» Task item
An exact copy of the listing below is required.

» Data to use
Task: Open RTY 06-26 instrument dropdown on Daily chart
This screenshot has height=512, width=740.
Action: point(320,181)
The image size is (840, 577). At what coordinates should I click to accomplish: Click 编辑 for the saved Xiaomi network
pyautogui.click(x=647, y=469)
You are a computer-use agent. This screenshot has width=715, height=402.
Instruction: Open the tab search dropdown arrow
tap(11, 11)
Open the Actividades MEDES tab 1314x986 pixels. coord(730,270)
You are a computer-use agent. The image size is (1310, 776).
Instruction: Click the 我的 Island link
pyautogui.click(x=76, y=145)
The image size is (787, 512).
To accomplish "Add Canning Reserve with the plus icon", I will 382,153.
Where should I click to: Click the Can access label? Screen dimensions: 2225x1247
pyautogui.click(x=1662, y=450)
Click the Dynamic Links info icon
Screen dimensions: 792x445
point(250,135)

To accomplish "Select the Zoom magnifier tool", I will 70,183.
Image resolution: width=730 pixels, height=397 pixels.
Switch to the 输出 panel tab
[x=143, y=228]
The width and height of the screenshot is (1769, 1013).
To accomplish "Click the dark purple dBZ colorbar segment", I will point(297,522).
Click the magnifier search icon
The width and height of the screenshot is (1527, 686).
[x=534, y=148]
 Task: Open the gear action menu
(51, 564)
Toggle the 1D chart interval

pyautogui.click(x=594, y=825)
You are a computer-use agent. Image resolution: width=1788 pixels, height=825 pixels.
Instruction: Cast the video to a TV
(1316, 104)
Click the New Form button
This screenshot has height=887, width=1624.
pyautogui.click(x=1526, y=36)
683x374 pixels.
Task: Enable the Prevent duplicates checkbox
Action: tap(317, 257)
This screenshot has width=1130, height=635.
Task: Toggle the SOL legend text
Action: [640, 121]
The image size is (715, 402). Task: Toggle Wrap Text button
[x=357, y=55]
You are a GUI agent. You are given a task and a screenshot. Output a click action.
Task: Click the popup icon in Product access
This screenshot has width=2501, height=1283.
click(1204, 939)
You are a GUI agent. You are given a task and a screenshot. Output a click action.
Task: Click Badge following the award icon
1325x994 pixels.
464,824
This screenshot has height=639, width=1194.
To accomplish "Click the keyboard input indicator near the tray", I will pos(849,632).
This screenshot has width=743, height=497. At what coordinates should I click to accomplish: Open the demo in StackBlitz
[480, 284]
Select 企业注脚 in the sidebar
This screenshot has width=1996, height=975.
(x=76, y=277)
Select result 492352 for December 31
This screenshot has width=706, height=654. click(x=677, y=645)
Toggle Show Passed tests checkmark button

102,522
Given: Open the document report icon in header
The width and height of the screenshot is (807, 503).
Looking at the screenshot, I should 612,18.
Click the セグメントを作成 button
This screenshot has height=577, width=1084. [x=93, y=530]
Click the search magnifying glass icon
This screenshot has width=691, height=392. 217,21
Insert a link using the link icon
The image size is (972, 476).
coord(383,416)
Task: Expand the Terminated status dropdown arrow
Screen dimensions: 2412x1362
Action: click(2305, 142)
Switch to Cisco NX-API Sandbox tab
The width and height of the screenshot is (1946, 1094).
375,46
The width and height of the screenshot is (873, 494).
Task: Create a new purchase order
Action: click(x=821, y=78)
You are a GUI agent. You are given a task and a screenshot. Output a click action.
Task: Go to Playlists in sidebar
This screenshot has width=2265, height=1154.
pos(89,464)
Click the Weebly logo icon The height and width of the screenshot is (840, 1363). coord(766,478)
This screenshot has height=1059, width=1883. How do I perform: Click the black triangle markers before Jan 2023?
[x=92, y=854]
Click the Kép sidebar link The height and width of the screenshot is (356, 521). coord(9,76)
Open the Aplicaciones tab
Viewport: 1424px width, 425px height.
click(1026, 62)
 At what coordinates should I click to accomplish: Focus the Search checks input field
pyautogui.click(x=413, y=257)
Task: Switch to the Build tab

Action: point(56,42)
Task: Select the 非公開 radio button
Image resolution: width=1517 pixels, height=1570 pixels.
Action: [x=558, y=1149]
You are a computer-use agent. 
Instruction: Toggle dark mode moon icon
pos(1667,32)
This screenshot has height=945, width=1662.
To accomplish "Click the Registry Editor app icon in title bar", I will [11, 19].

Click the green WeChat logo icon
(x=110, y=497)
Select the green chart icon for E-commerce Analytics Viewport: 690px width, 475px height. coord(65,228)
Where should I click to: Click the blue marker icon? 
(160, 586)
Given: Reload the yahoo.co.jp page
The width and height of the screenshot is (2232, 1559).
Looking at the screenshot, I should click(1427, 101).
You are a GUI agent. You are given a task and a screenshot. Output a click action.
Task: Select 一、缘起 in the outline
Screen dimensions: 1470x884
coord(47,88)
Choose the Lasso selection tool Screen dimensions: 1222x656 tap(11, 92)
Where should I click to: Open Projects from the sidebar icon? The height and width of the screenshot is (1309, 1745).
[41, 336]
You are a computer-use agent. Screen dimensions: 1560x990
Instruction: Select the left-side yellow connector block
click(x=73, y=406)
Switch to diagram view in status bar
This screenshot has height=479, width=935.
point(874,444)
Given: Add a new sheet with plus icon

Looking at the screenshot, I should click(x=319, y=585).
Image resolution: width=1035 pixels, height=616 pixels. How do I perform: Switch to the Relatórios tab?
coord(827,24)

» Response to the task
Task: Open RTY 06-26 instrument dropdown on Daily chart
This screenshot has height=512, width=740.
Action: point(320,181)
The image size is (840, 577). At what coordinates should I click to accomplish: Click 编辑 for the saved Xiaomi network
pyautogui.click(x=647, y=469)
You are a computer-use agent. This screenshot has width=715, height=402.
Instruction: Open the tab search dropdown arrow
tap(11, 11)
Open the Actividades MEDES tab 1314x986 pixels. coord(730,270)
You are a computer-use agent. The image size is (1310, 776).
Instruction: Click the 我的 Island link
pyautogui.click(x=76, y=145)
The image size is (787, 512).
To accomplish "Add Canning Reserve with the plus icon", I will 382,153.
Where should I click to: Click the Can access label? Screen dimensions: 2225x1247
pyautogui.click(x=1662, y=450)
Click the Dynamic Links info icon
Screen dimensions: 792x445
point(250,135)

To accomplish "Select the Zoom magnifier tool", I will 70,183.
Image resolution: width=730 pixels, height=397 pixels.
Switch to the 输出 panel tab
[x=143, y=228]
The width and height of the screenshot is (1769, 1013).
To accomplish "Click the dark purple dBZ colorbar segment", I will point(297,522).
Click the magnifier search icon
The width and height of the screenshot is (1527, 686).
[x=534, y=148]
 Task: Open the gear action menu
(51, 564)
Toggle the 1D chart interval

pyautogui.click(x=594, y=825)
You are a computer-use agent. Image resolution: width=1788 pixels, height=825 pixels.
Instruction: Cast the video to a TV
(1316, 104)
Click the New Form button
This screenshot has height=887, width=1624.
pyautogui.click(x=1526, y=36)
683x374 pixels.
Task: Enable the Prevent duplicates checkbox
Action: tap(317, 257)
This screenshot has width=1130, height=635.
Task: Toggle the SOL legend text
Action: [640, 121]
The image size is (715, 402). Task: Toggle Wrap Text button
[x=357, y=55]
You are a GUI agent. You are given a task and a screenshot. Output a click action.
Task: Click the popup icon in Product access
This screenshot has width=2501, height=1283.
click(1204, 939)
You are a GUI agent. You are given a task and a screenshot. Output a click action.
Task: Click Badge following the award icon
1325x994 pixels.
464,824
This screenshot has height=639, width=1194.
To accomplish "Click the keyboard input indicator near the tray", I will pos(849,632).
This screenshot has width=743, height=497. At what coordinates should I click to accomplish: Open the demo in StackBlitz
[480, 284]
Select 企业注脚 in the sidebar
This screenshot has width=1996, height=975.
(x=76, y=277)
Select result 492352 for December 31
This screenshot has width=706, height=654. click(x=677, y=645)
Toggle Show Passed tests checkmark button

102,522
Given: Open the document report icon in header
The width and height of the screenshot is (807, 503).
Looking at the screenshot, I should 612,18.
Click the セグメントを作成 button
This screenshot has height=577, width=1084. [x=93, y=530]
Click the search magnifying glass icon
This screenshot has width=691, height=392. 217,21
Insert a link using the link icon
The image size is (972, 476).
coord(383,416)
Task: Expand the Terminated status dropdown arrow
Screen dimensions: 2412x1362
Action: click(2305, 142)
Switch to Cisco NX-API Sandbox tab
The width and height of the screenshot is (1946, 1094).
375,46
The width and height of the screenshot is (873, 494).
Task: Create a new purchase order
Action: click(x=821, y=78)
You are a GUI agent. You are given a task and a screenshot. Output a click action.
Task: Go to Playlists in sidebar
This screenshot has width=2265, height=1154.
pos(89,464)
Click the Weebly logo icon The height and width of the screenshot is (840, 1363). coord(766,478)
This screenshot has height=1059, width=1883. How do I perform: Click the black triangle markers before Jan 2023?
[x=92, y=854]
Click the Kép sidebar link The height and width of the screenshot is (356, 521). coord(9,76)
Open the Aplicaciones tab
Viewport: 1424px width, 425px height.
click(1026, 62)
 At what coordinates should I click to accomplish: Focus the Search checks input field
pyautogui.click(x=413, y=257)
Task: Switch to the Build tab

Action: point(56,42)
Task: Select the 非公開 radio button
Image resolution: width=1517 pixels, height=1570 pixels.
Action: [x=558, y=1149]
You are a computer-use agent. 
Instruction: Toggle dark mode moon icon
pos(1667,32)
This screenshot has height=945, width=1662.
To accomplish "Click the Registry Editor app icon in title bar", I will [11, 19].

Click the green WeChat logo icon
(x=110, y=497)
Select the green chart icon for E-commerce Analytics Viewport: 690px width, 475px height. coord(65,228)
Where should I click to: Click the blue marker icon? 
(160, 586)
Given: Reload the yahoo.co.jp page
The width and height of the screenshot is (2232, 1559).
Looking at the screenshot, I should click(1427, 101).
You are a GUI agent. You are given a task and a screenshot. Output a click action.
Task: Select 一、缘起 in the outline
Screen dimensions: 1470x884
coord(47,88)
Choose the Lasso selection tool Screen dimensions: 1222x656 tap(11, 92)
Where should I click to: Open Projects from the sidebar icon? The height and width of the screenshot is (1309, 1745).
[41, 336]
You are a computer-use agent. Screen dimensions: 1560x990
Instruction: Select the left-side yellow connector block
click(x=73, y=406)
Switch to diagram view in status bar
This screenshot has height=479, width=935.
point(874,444)
Given: Add a new sheet with plus icon

Looking at the screenshot, I should click(x=319, y=585).
Image resolution: width=1035 pixels, height=616 pixels. How do I perform: Switch to the Relatórios tab?
coord(827,24)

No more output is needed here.